Attribute-style access also enables **IDE tab-completion**: type `cfg.` and your editor
will suggest the keys loaded from the active section (Pylance, Jedi, IPython, Jupyter).
Nested dict values return a `_Namespace` object that supports the same interface,
so `cfg.db.host` and `dir(cfg.db)` both work.

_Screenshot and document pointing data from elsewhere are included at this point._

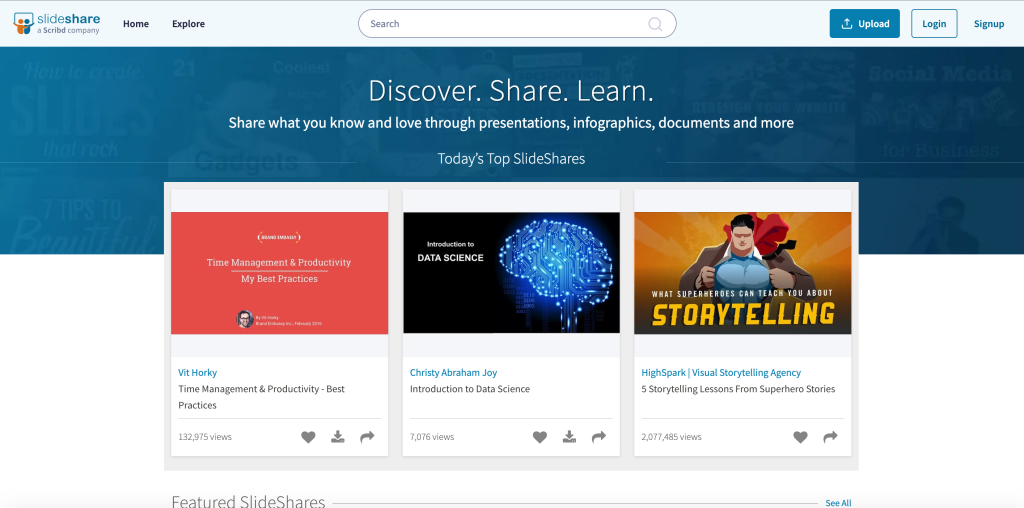Viewport: 1024px width, 508px height.
Task: Download the Time Management & Productivity slideshow
Action: click(338, 437)
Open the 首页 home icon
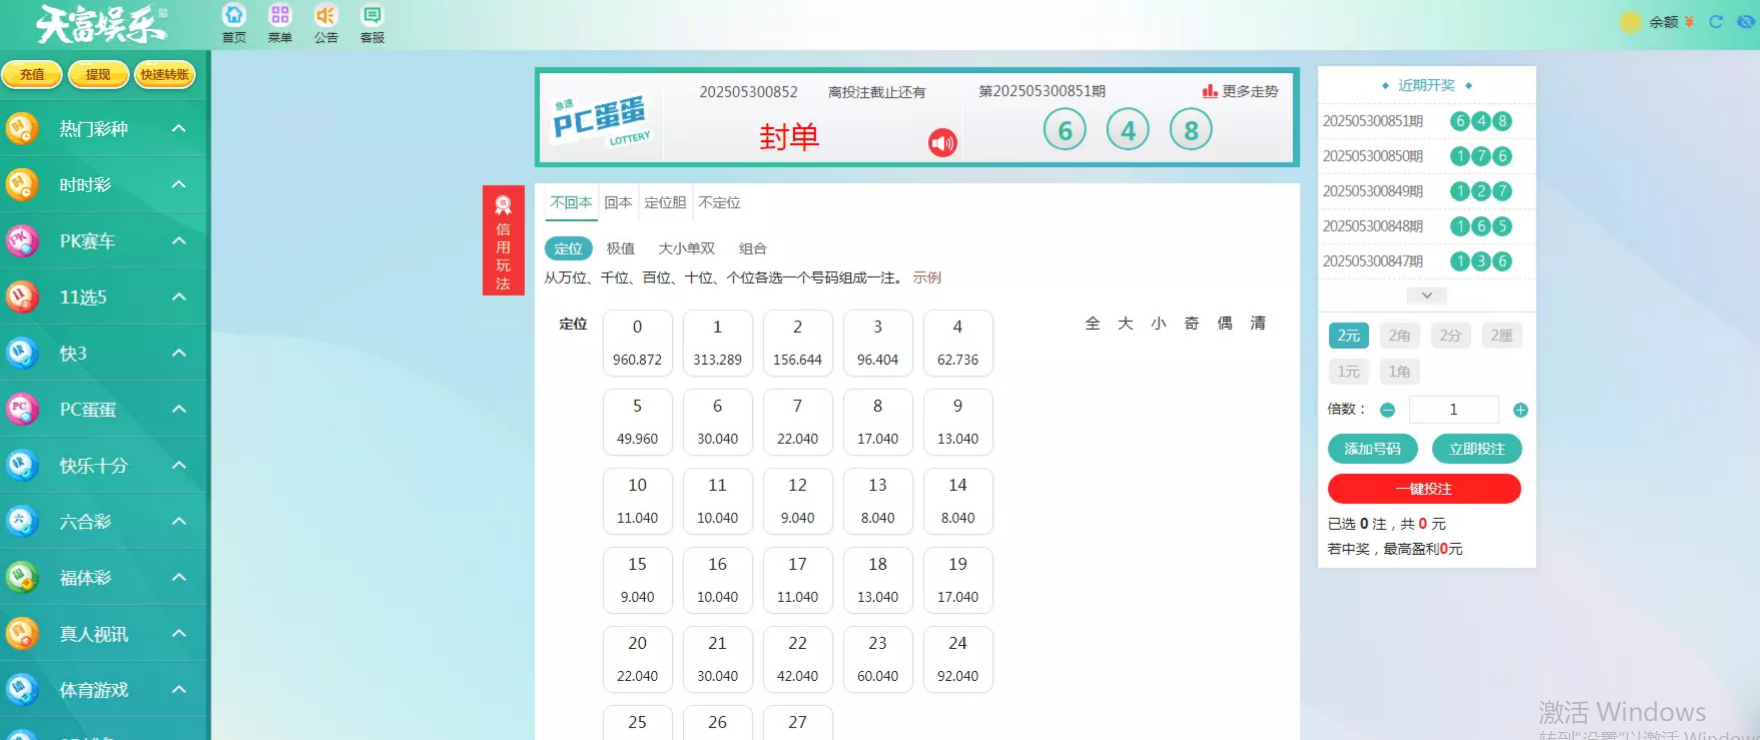Image resolution: width=1760 pixels, height=740 pixels. [x=234, y=23]
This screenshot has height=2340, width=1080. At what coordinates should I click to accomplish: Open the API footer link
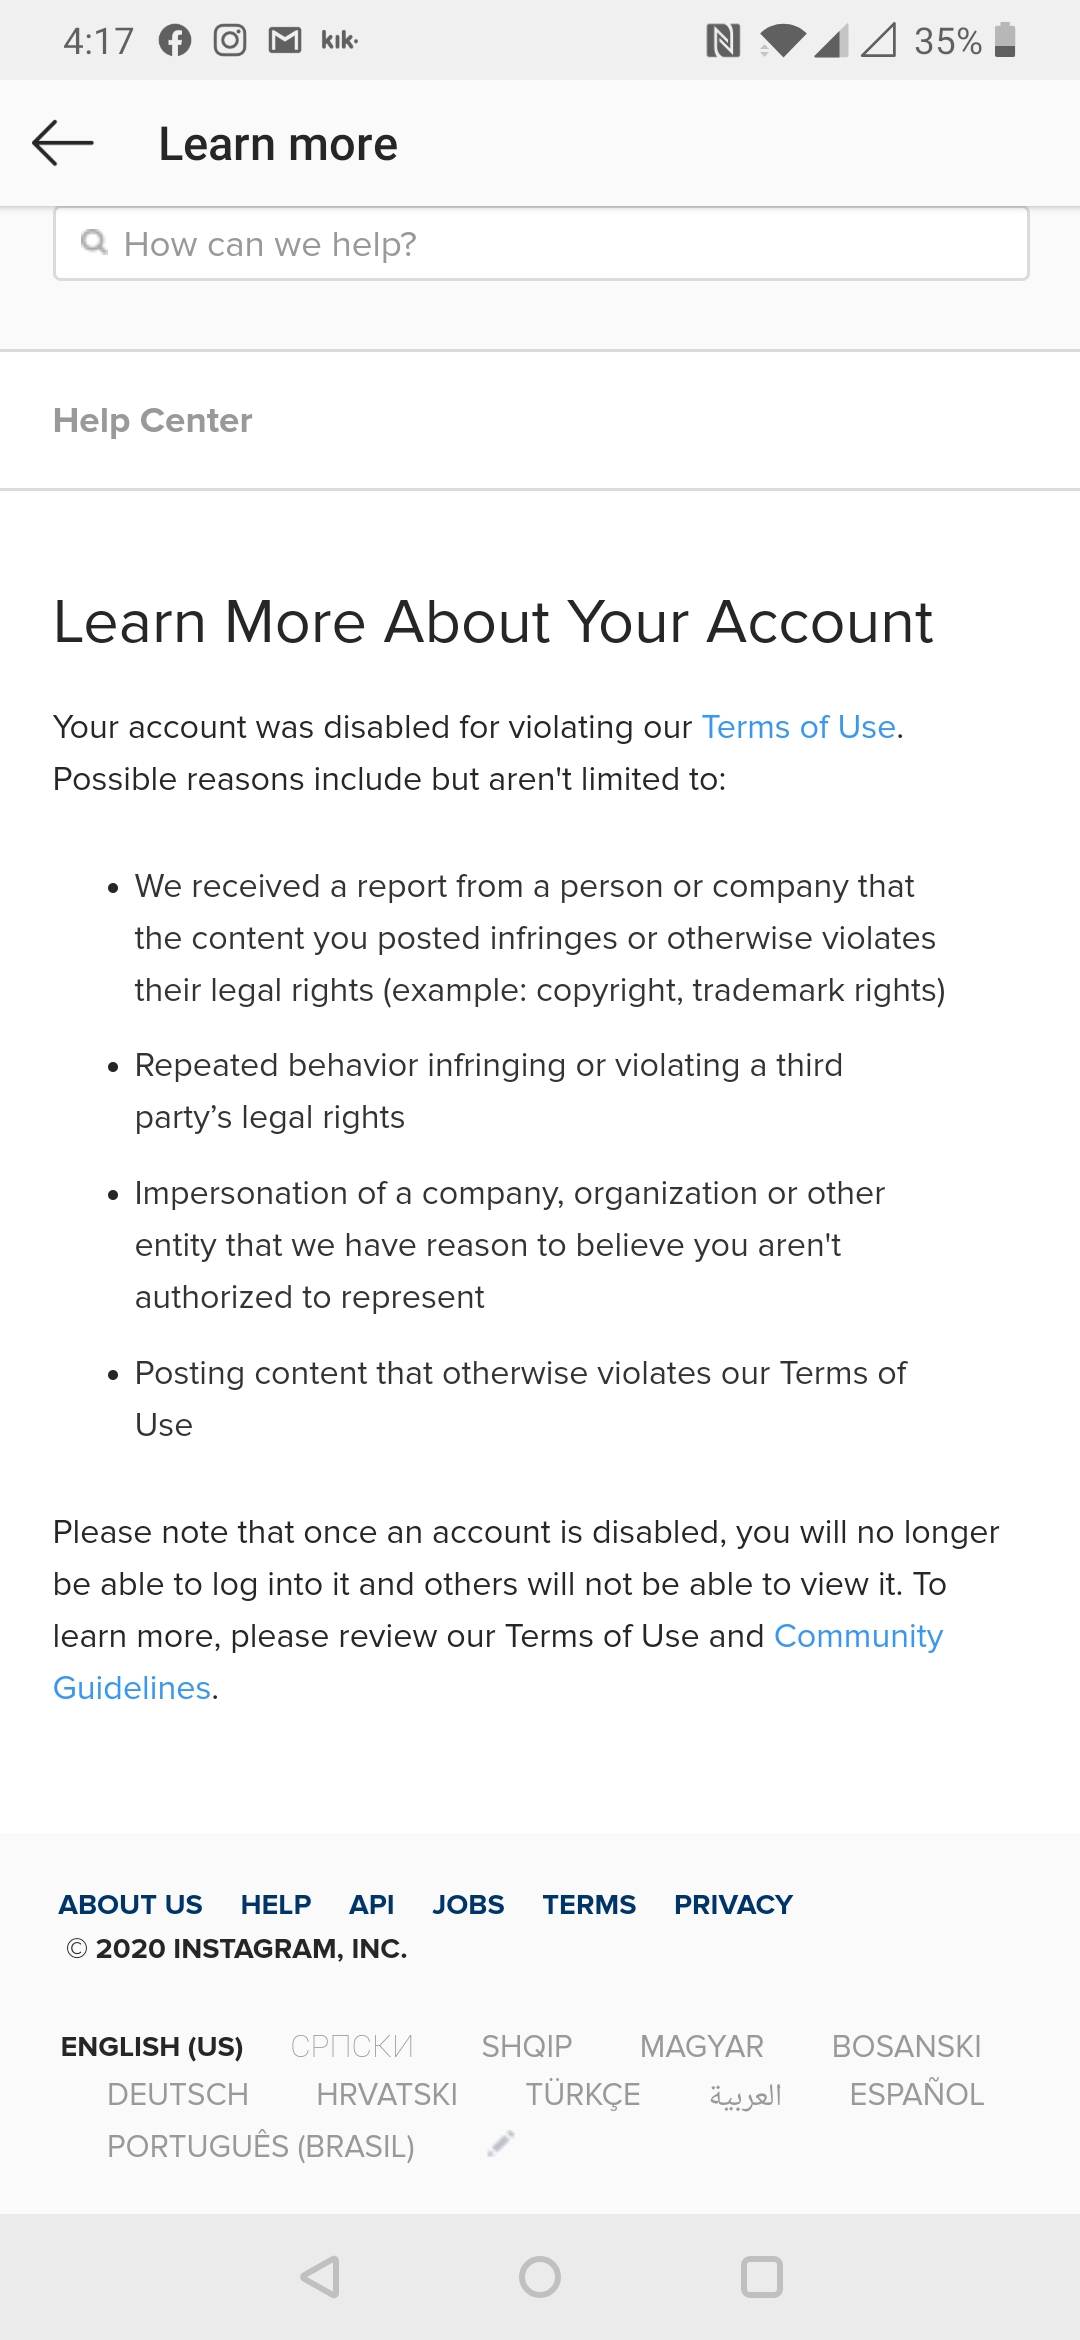point(371,1904)
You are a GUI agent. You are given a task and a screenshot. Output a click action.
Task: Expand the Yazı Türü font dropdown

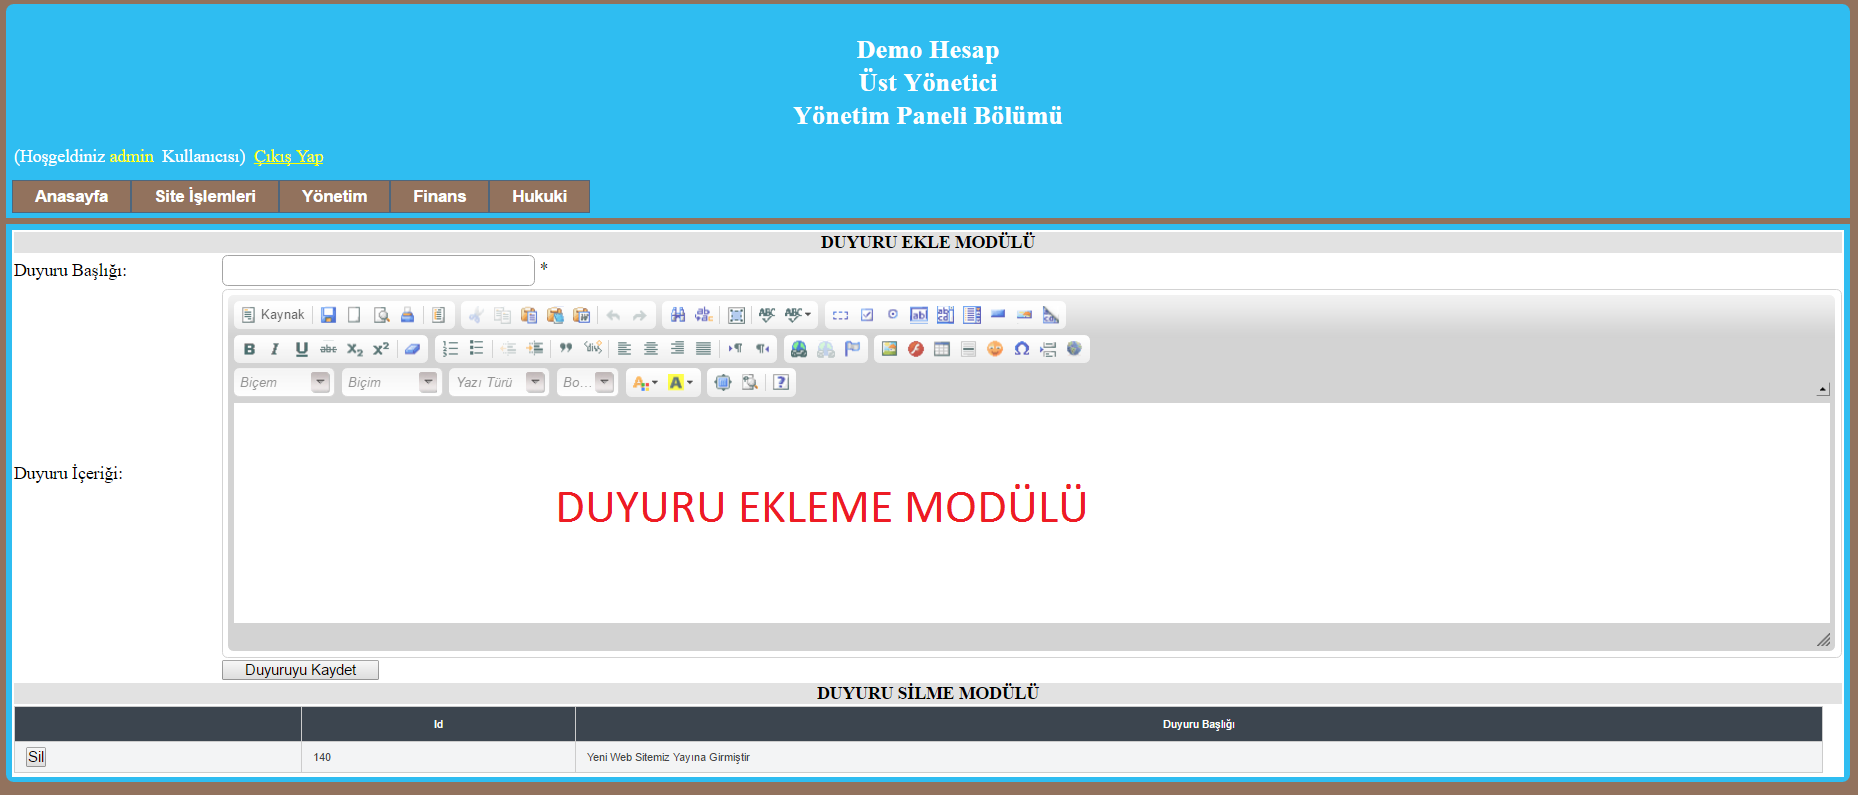point(498,382)
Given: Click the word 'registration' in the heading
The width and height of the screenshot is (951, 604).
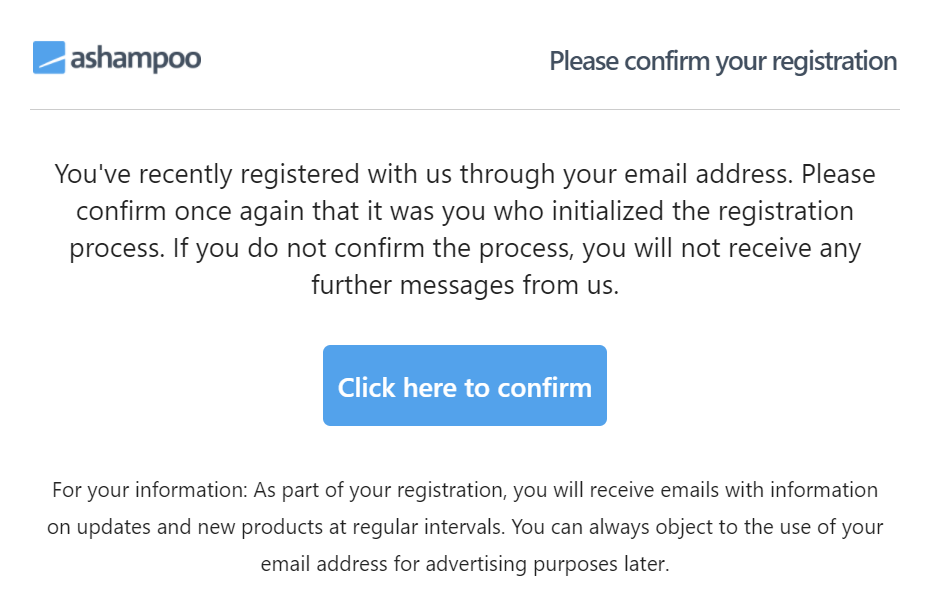Looking at the screenshot, I should (x=835, y=61).
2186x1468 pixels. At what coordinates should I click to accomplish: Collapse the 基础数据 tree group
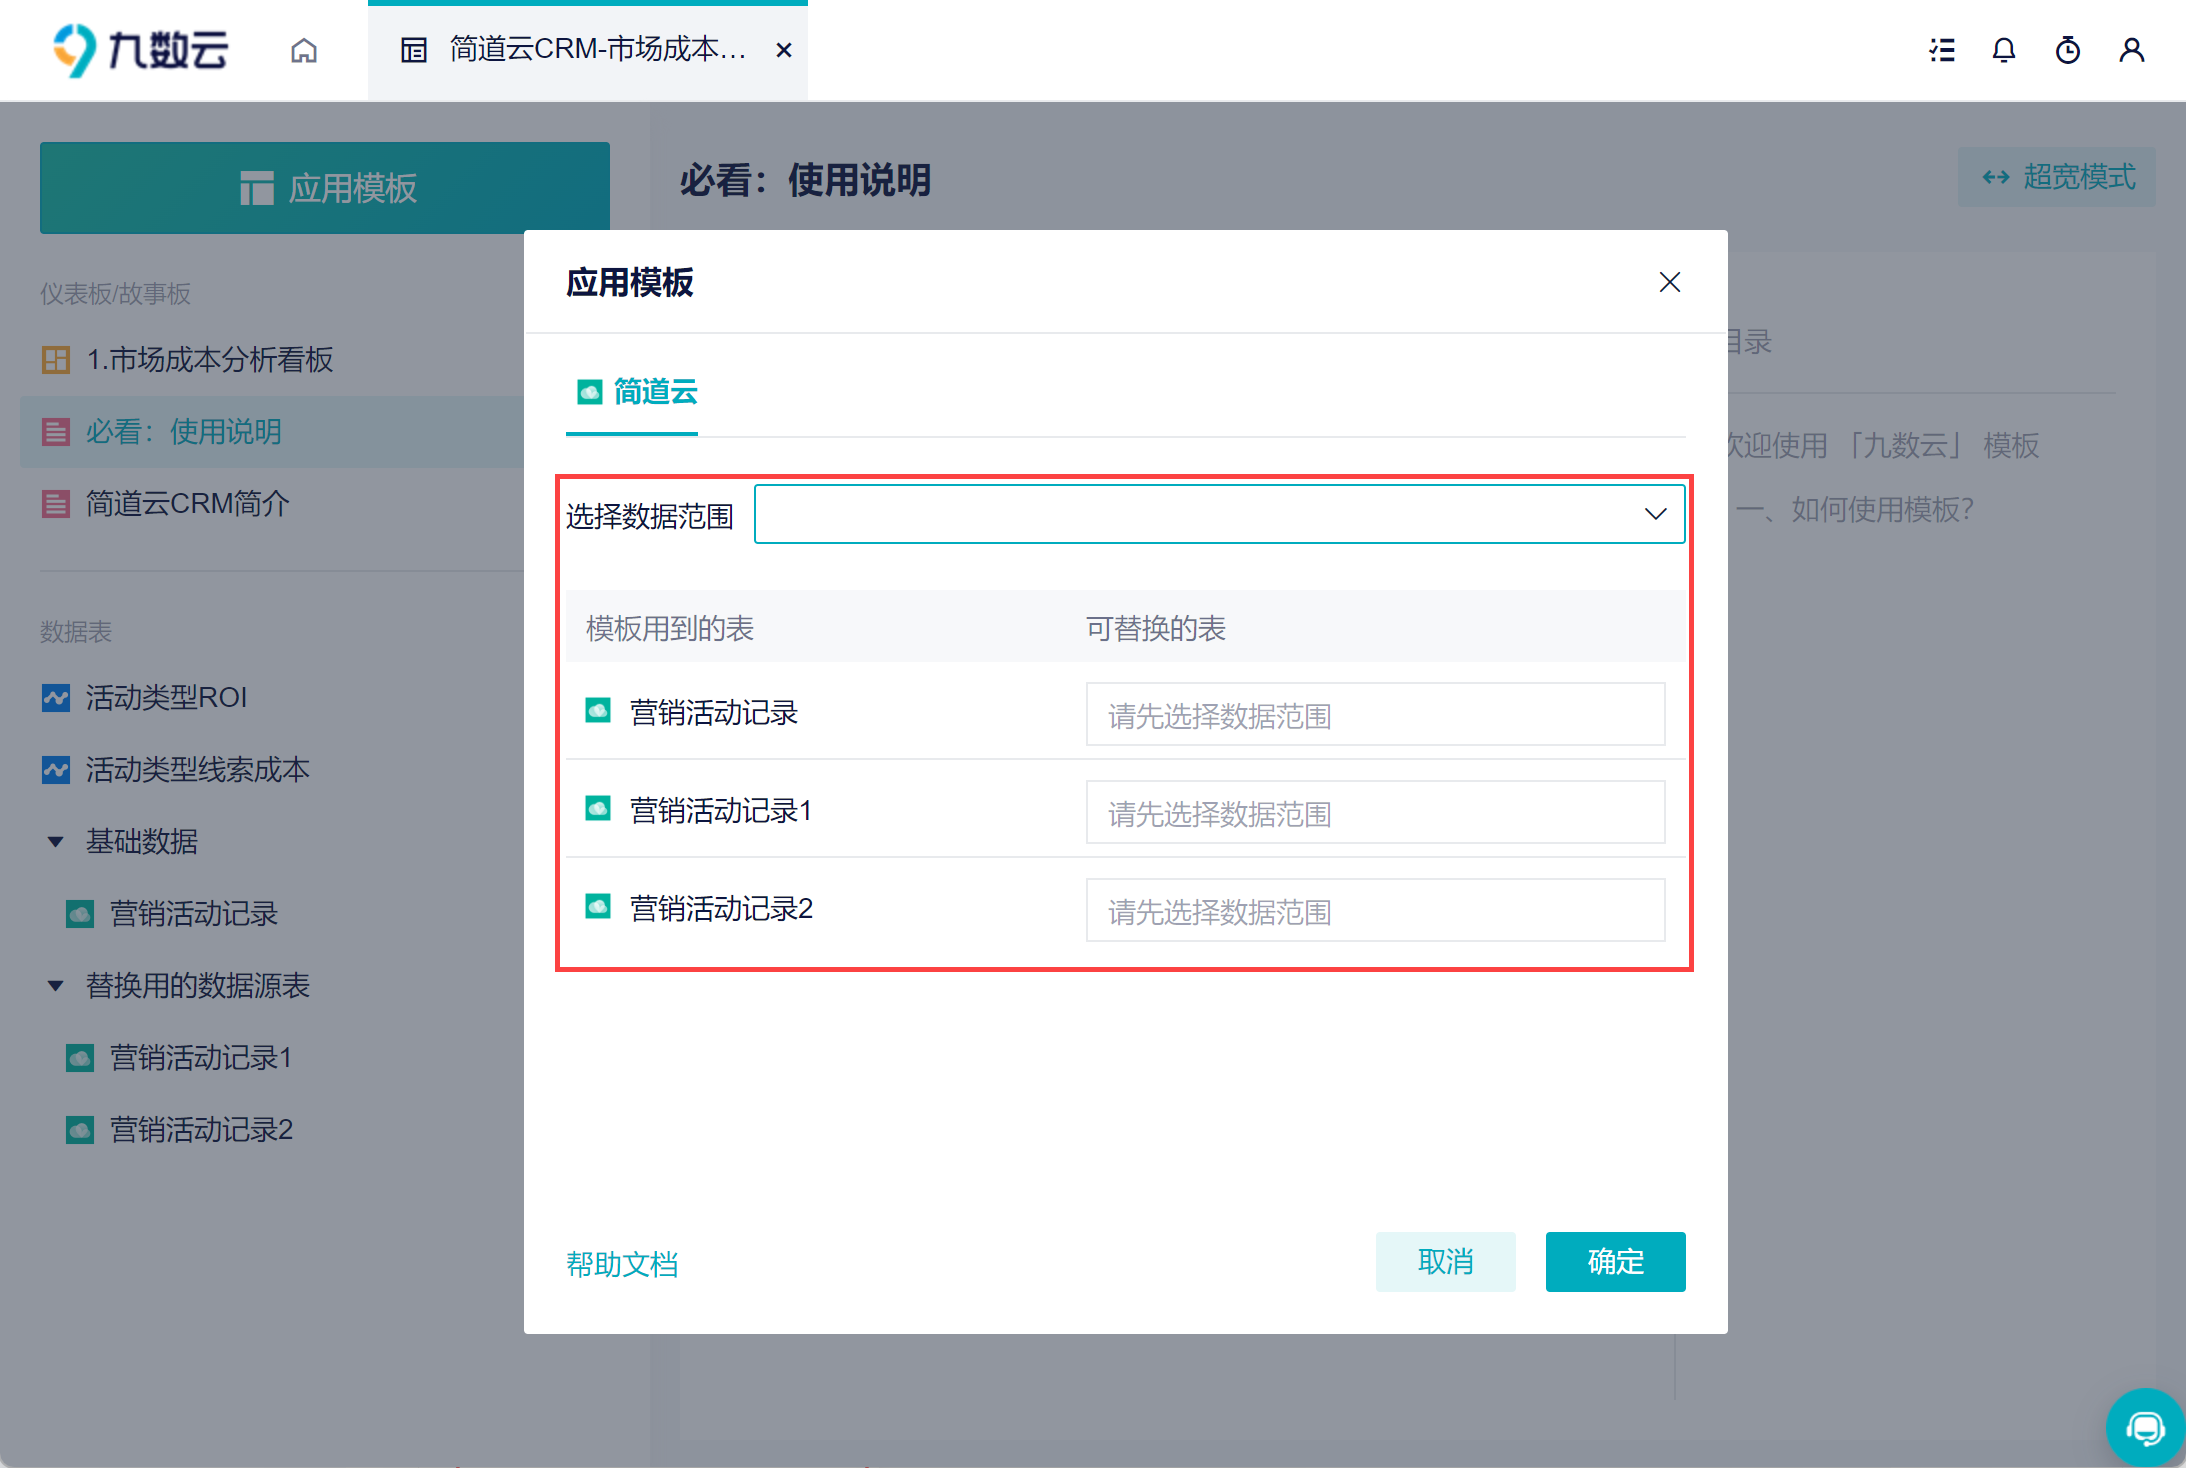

> **Note:** if a config key shares a name with a built-in method (e.g. `get`, `keys`),
> the method wins on attribute access. Use `cfg["get"]` in that case.

> **Note:** `ConfigManager` is read-only — assigning to any public attribute raises
> `AttributeError`.

## Development

```bash
git clone https://github.com/lukaszplk/config-manager
cd config-manager
pip install -e ".[dev]"
pytest
```

> The PyPI package is `refconf-manager`; the import name is `refconf_manager`.